Given text ->
ASBA does not have statistics on the number of tennis courts overall, nor on the breakdown of various types of tennis courts by surface. However, the following article was located in a magazine, and is, to ASBA's knowledge, the only information on such a subject. Kudos to Tennis Industry for allowing us to reprint it.

The Industry's First Court-Surface Type Analysis
by John Sprague

(Reprinted with permission from the April 1991 issue of Tennis Industry Magazine, the "Construction Quarterly" supplement.)

The question sounded so simple: "How many hard courts and how many soft courts are there in this country?" The questioner was a Baltimore journalist writing a feature article on one of our industry leaders. It seems he assumed that there was, somewhere, and accurate count of all the courts in America. Not an illogical assumption - unless you're in the industry. Despite their best individual efforts, the United States Tennis Association, the United States Professional Tennis Association and the United States Tennis Court & Track Builders Association have been unable to come up with even the roughest of figures on the number of courts in this country. Given this, it would seem well-nigh impossible to calculate the breakdown of courts between the two most popular American surfaces — or any other surfaces, for that matter.

Well, it's not impossible. Tennis Industry conducted a poll of leading surface manufacturers and court contractors to come up with just such a surface-type breakdown. The basis for these percentages is not raw numbers but rather a comparative analysis of the ratio of one surface to another.

The experts polled agreed that the combination of hard and soft courts adds up to about 80 percent of all courts in the United States. They also settled on the existing ration of hard courts, favored almost exclusively in the public sector, to soft synthetic-clay courts, the darlings of the private sector: The ratio is seven hard courts for every soft court. The front end of this consensus equation, then, was established as 70 percent hard, 10 percent soft and 10 percent everything else.

Dataset excerpt ->

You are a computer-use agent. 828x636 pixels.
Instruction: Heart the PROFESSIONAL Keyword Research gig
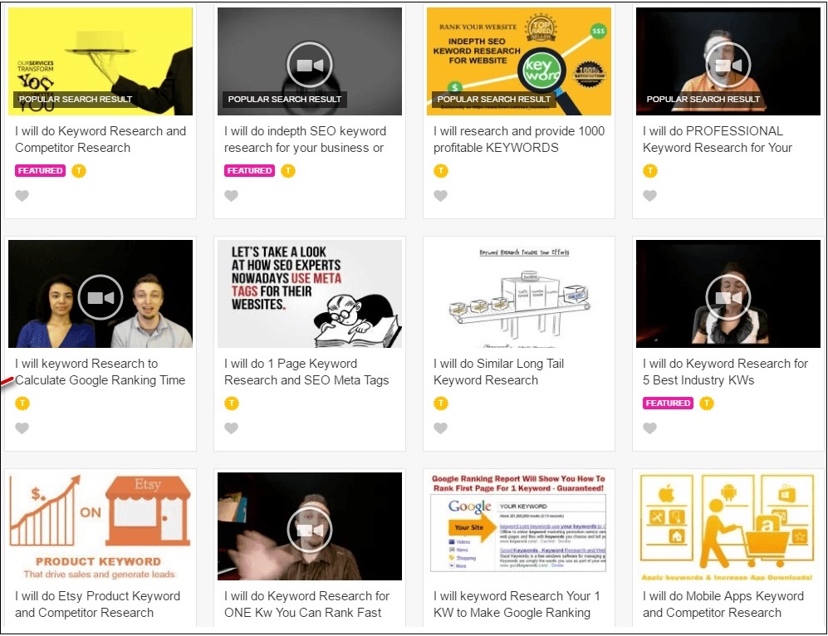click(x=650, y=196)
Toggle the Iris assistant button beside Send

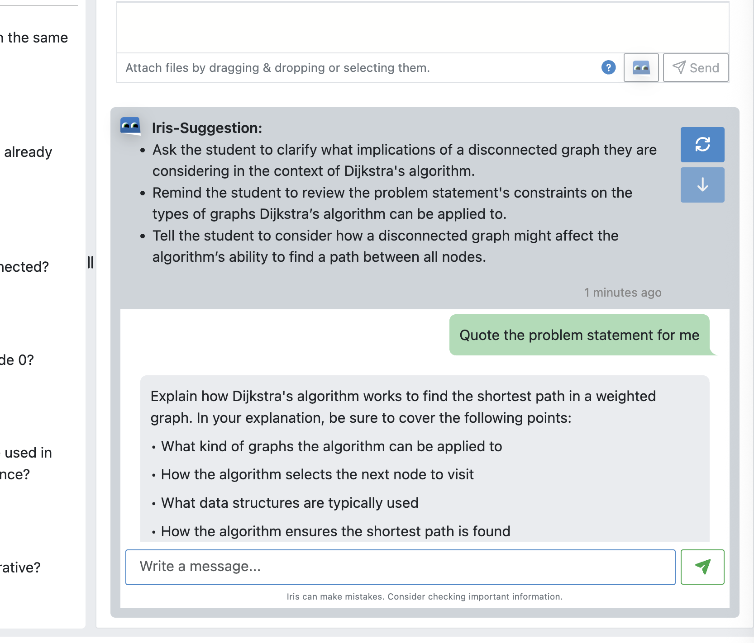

Written task ->
Please reproduce the tennis court surface text above in full, word for word.

Full output ->
ASBA does not have statistics on the number of tennis courts overall, nor on the breakdown of various types of tennis courts by surface. However, the following article was located in a magazine, and is, to ASBA's knowledge, the only information on such a subject. Kudos to Tennis Industry for allowing us to reprint it.

The Industry's First Court-Surface Type Analysis
by John Sprague

(Reprinted with permission from the April 1991 issue of Tennis Industry Magazine, the "Construction Quarterly" supplement.)

The question sounded so simple: "How many hard courts and how many soft courts are there in this country?" The questioner was a Baltimore journalist writing a feature article on one of our industry leaders. It seems he assumed that there was, somewhere, and accurate count of all the courts in America. Not an illogical assumption - unless you're in the industry. Despite their best individual efforts, the United States Tennis Association, the United States Professional Tennis Association and the United States Tennis Court & Track Builders Association have been unable to come up with even the roughest of figures on the number of courts in this country. Given this, it would seem well-nigh impossible to calculate the breakdown of courts between the two most popular American surfaces — or any other surfaces, for that matter.

Well, it's not impossible. Tennis Industry conducted a poll of leading surface manufacturers and court contractors to come up with just such a surface-type breakdown. The basis for these percentages is not raw numbers but rather a comparative analysis of the ratio of one surface to another.

The experts polled agreed that the combination of hard and soft courts adds up to about 80 percent of all courts in the United States. They also settled on the existing ration of hard courts, favored almost exclusively in the public sector, to soft synthetic-clay courts, the darlings of the private sector: The ratio is seven hard courts for every soft court. The front end of this consensus equation, then, was established as 70 percent hard, 10 percent soft and 10 percent everything else.